LeafRank: A phylodynamic framework for inferring relative fitness from single-cell phylogenies in chromosomally unstable tumors
LeafRank: A phylodynamic framework for inferring relative fitness from single-cell phylogenies in chromosomally unstable tumors
Wu, C.; Leder, K.; Wang, Z.; Sun, R.
AbstractTumors contain cancer cells with diverse growth potentials that shape evolutionary trajectories, yet this fitness diversity remains difficult to quantify in cases of whole-genome duplication (WGD) and chromosomal instability. We present LeafRank, a mathematical framework that leverages single-cell DNA-seq phylogenies to infer the relative fitness of individual cells. Using a multi-type branching process model, LeafRank integrates full tree topology, including branch lengths and bifurcation patterns, to estimate marginal fitness probabilities under punctuated evolutionary regimes driven by rare driver events. To account for elevated aberration rates following WGD, we introduce a tree-rescaling strategy that adjusts for lineage-specific genomic instability.
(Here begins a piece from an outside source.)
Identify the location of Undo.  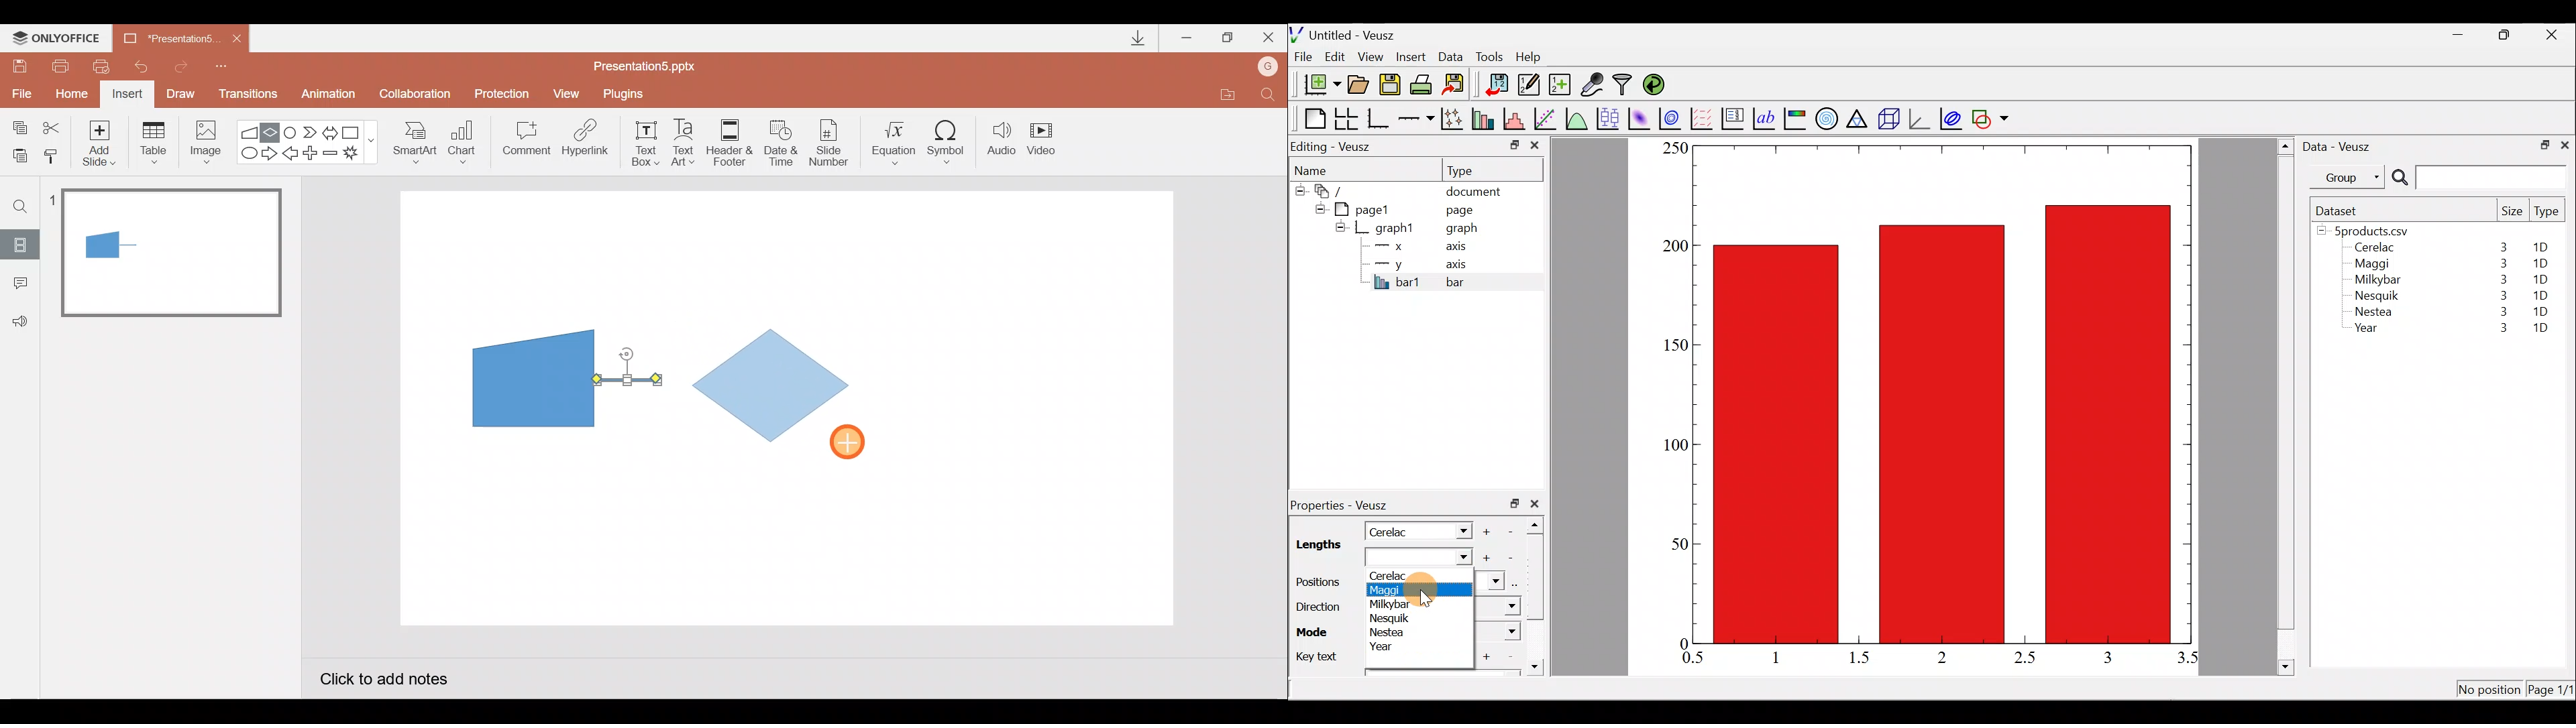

Unlike methods focused on predefined subclones, LeafRank ranks all sampled cells, enabling flexible assessment of growth heterogeneity. Simulations demonstrate high accuracy across spatial and non-spatial virtual tumors. Applied to ovarian cancer, LeafRank reveals directional and parallel selection in WGD tumors and identifies recurrent copy number events enriched in high-fitness lineages. WGD lineages do not show immediate growth advantages but acquire fitness through subsequent alterations.